In the wake of increasing cybersecurity regulation requiring financial services organisations to demonstrate robust operational resilience measures, Director of Sales, Sean Arrowsmith, sums up a recent conversation with cybersecurity professionals from the banking sector to get their perspective on the cybersecurity risks and the impact of tighter regulation.

Deeper digital and data connectivity between organisations in recent years has increased the risk of cyber breaches across all sectors, and the financial services sector is highly exposed. So much so that the IMF considers cybersecurity a global financial threat.

And because financial services companies are fundamentally important to economic stability and growth, regulators are now stepping up requirements on the sector to improve its operational resilience, raising the bar through initiatives such as the EU’s Digital Operational Resilience Act (DORA).

So how can financial institutions and companies, large and small, prepare? What are their biggest challenges in cyber-proofing their IT infrastructure?
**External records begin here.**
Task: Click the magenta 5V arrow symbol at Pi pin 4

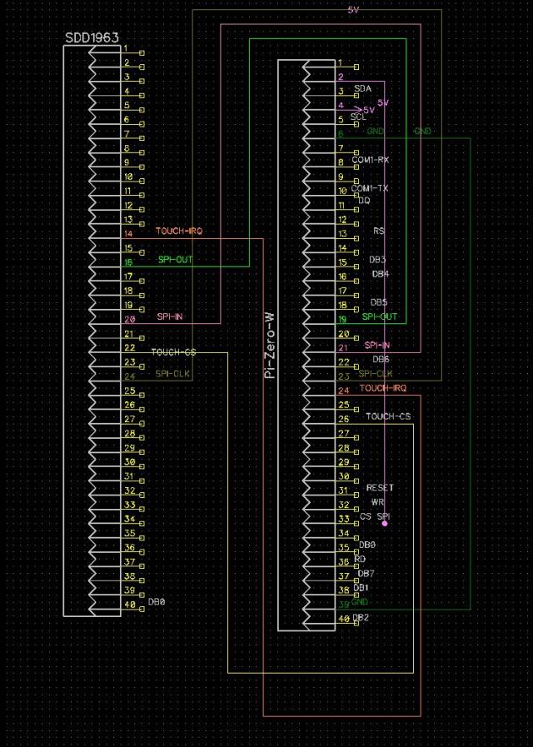Action: point(358,108)
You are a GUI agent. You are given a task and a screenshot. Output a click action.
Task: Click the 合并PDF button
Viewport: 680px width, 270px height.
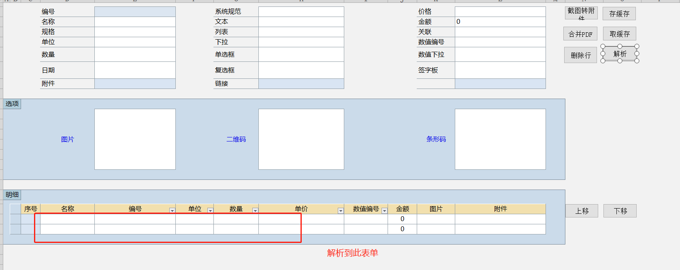580,34
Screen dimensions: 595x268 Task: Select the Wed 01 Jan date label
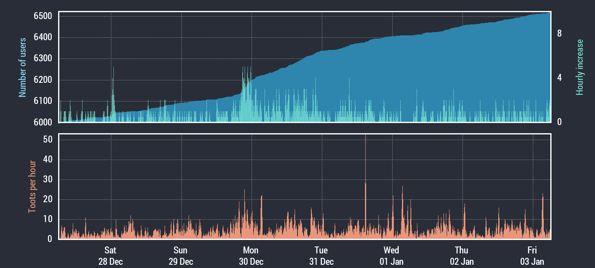click(x=391, y=256)
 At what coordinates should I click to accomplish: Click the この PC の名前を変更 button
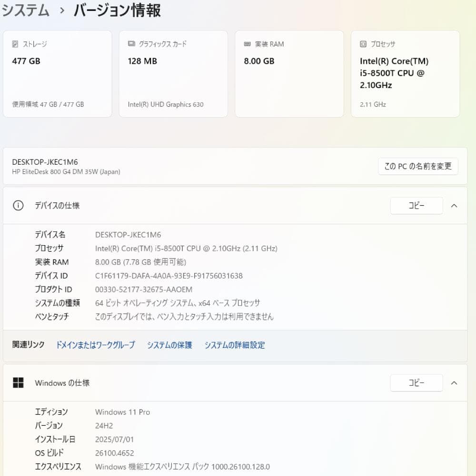pos(417,166)
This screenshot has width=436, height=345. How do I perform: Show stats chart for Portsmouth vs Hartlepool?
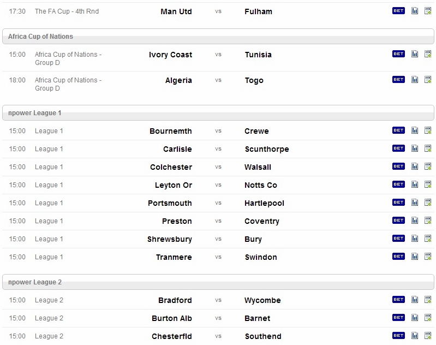[415, 203]
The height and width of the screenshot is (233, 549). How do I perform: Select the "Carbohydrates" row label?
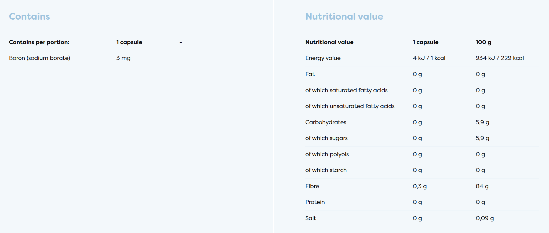click(x=326, y=122)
What are some best practices and tactics to achieve resilience?

We recently spoke to the chief security officer (CSO) of a leading bank, the chief information security officer (CISO) from a banking tech provider and a professor of cybersecurity for a panel discussion about the cyber risks faced by the financial services industry. Here’s what we learned.
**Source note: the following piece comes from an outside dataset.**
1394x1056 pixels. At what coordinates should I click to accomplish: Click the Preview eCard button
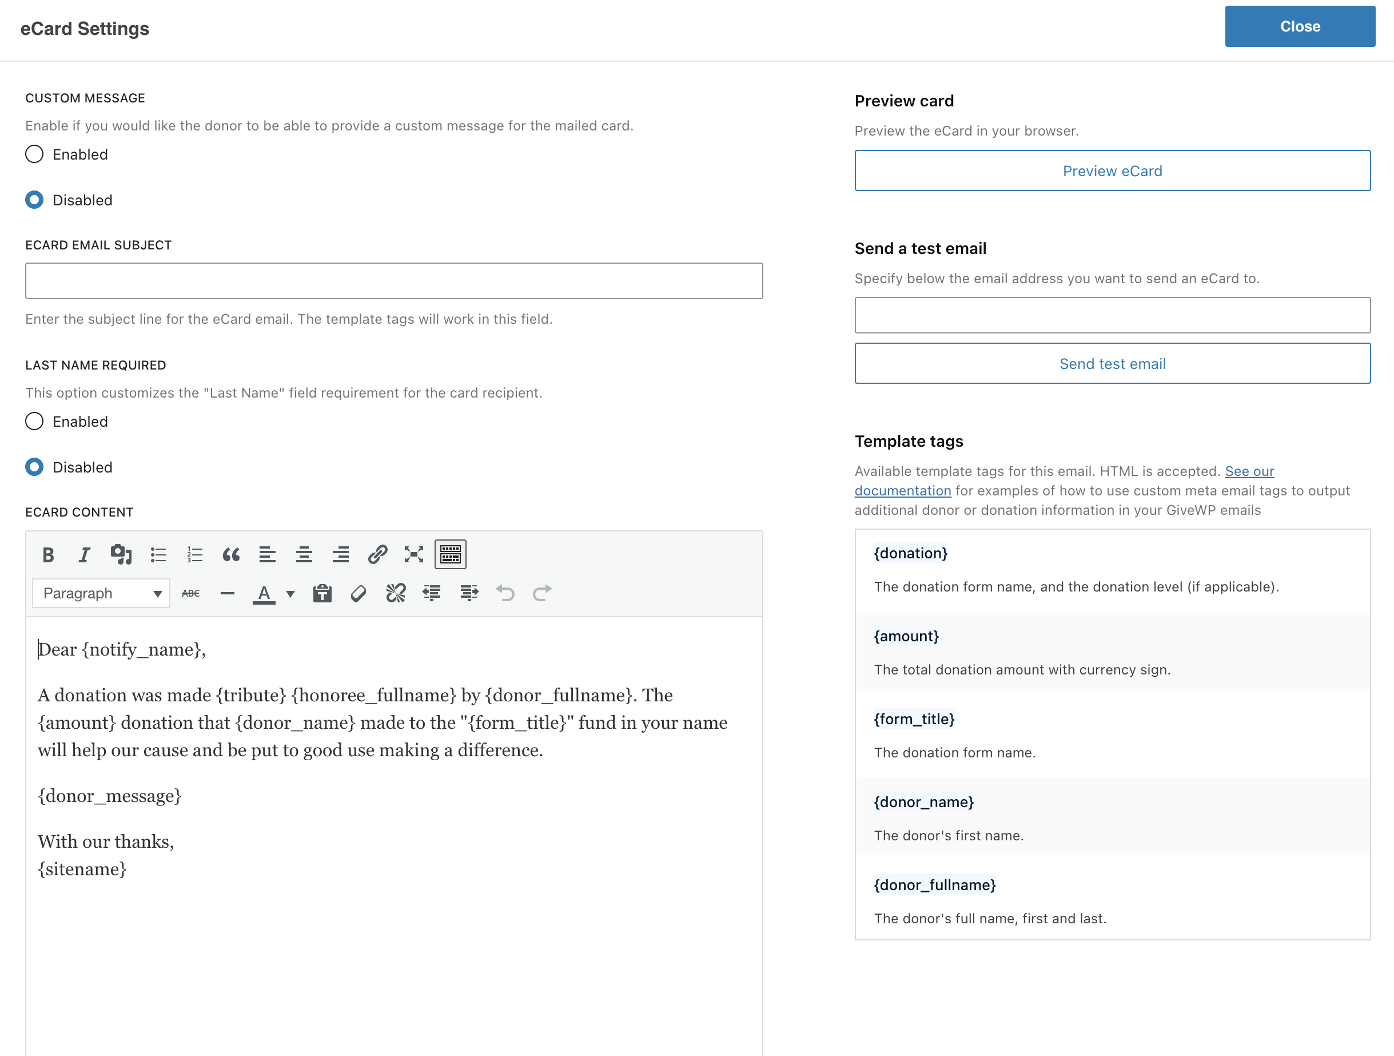(x=1112, y=171)
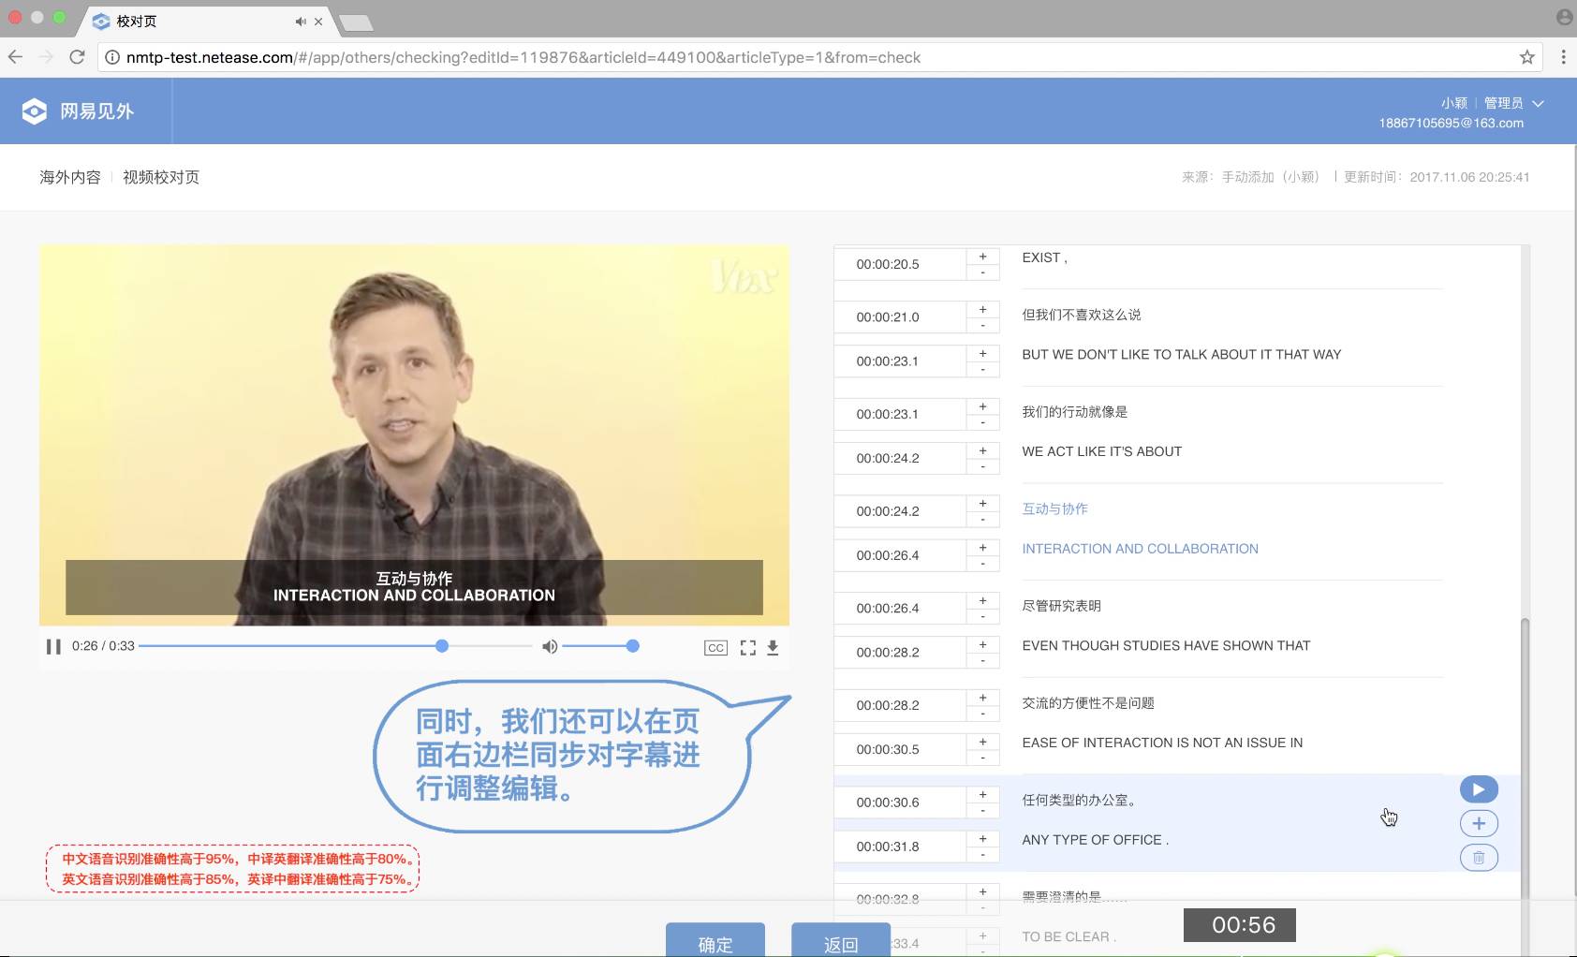Enter fullscreen mode on the video player
The width and height of the screenshot is (1577, 957).
(x=748, y=646)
(The following is an excerpt from a longer report – download the full story here).

Strengthened cybersecurity in finance regulations means organisations must act

Governments and public institutions are shoring up the regulatory infrastructure for cybersecurity. In continental Europe, the Digital Operational Resilience Act (DORA), finalised and enacted in late 2022, aims to ensure Europe’s financial sector can maintain operations through a severe operational disruption. It sets uniform requirements for network and information security for both networks and critical third parties, including cloud platforms and data analytics services. Regulatory oversight of cryptocurrencies is strengthening, too.

In fact, the banking panellist also credits regulators for progress in disrupting the business models of cyber criminals: “That back end of the process, in terms of making money, washing it and getting it out, is getting harder,” he said.
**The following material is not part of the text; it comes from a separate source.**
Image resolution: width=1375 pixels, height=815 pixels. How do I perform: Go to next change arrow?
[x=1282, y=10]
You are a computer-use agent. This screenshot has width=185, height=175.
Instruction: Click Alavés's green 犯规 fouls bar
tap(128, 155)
However, variations in the rigour with which regulations are applied in different jurisdictions can pose challenges. That’s especially true for companies aiming to grow quickly across multiple markets, while older businesses struggle to keep up. “You need to figure out how to manage cost and risk in a way that does not get tied up in endless special cases, bureaucracy, change criteria or ‘we can’t deploy this here because it’s not appropriate’,” said the technology panellist.

He called for companies to be “aggressive in simplifying compliance and regulatory efforts”, such as using a privacy gold standard in the US even though some states might currently have weaker legislation. “That’s fine because your business model, technology and tooling will work even when the legislature passes a watered-down regulation.”

The cyber professor called on the financial services industry to harness automation tools more. A mechanical engineer by background, he asks why the industry can’t mimic the way in which the aerospace sector has created approved autopilot systems. “We cannot have people watching screens and trying to shut things down [manually]. We have grown to a scale where it’s very difficult to manage [as] we are managing today. We need to start building systems which prioritise threats, block them and self-heal.” The technology panellist agreed that cybersecurity is stuck in the bespoke phase and needs to move to an “a la carte model, which is reasonably well-defined and addresses the risk profile you care about”.

The panellist from the bank argued for a rationalisation of supply-chain due diligence. “We need to reset how we approach this. How do we get telemetry through the life cycle against a common standard, a few really important critical control factors? What is the convening entity that would get experts around that and get consensus across industry? The way we are doing things now is unsatisfactory for everybody. We can’t be working on a whack-a-mole basis. We need to look at first principles.”